Sınıf vahim olan durumumuza gülerken Alev hoca "Muz-Çık: Kızlar, gençler haklı şimdi. Her haftanın ilk günü ilk dersinde orasını burasını gösterip, Oğuz'un deyimiyle 'gell beni alll' diye bağıran afete bakmayıp ne yapalım?" dedi. Bizim tayfada son kalan olduğu için bakışlar Muhsin'e döndüğünde gülerek "Büyük sıçtın kanka" dedim. Hoca artık sinirden kıpkırmızı kesilmişti ve başka tek söz etmedi. Muhsin "Her şeyi anladım da Muz-Çık ne lan!?" diye sorduğunda "Kanka Muhs-in ya, oradan Muhs-çık. Hızlı hızlı söyleyince de Muz-Çık gibi oluyor ondan" diye gülerek açıkladım.

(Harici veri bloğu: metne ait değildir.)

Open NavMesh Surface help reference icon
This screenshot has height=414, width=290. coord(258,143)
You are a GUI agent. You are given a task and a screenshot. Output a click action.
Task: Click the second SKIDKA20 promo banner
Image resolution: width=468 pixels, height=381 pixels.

2 dknın sonunda hoca dokunsam ağlayacak gibi duruyordu. Birden "acaba cidden dokunsam ağlar mı?" diye düşünüp işaret parmağımla yavaşça omzuna dokundum. Hoca birden bana dönüp sinirle bakmaya başlayınca hızla elimi çekip açıklama yapacaktım ki "Sen hâlâ burada mısın!? En başta senin çıkman gerekiyordu tahtaya!" diye çığırınca sustum.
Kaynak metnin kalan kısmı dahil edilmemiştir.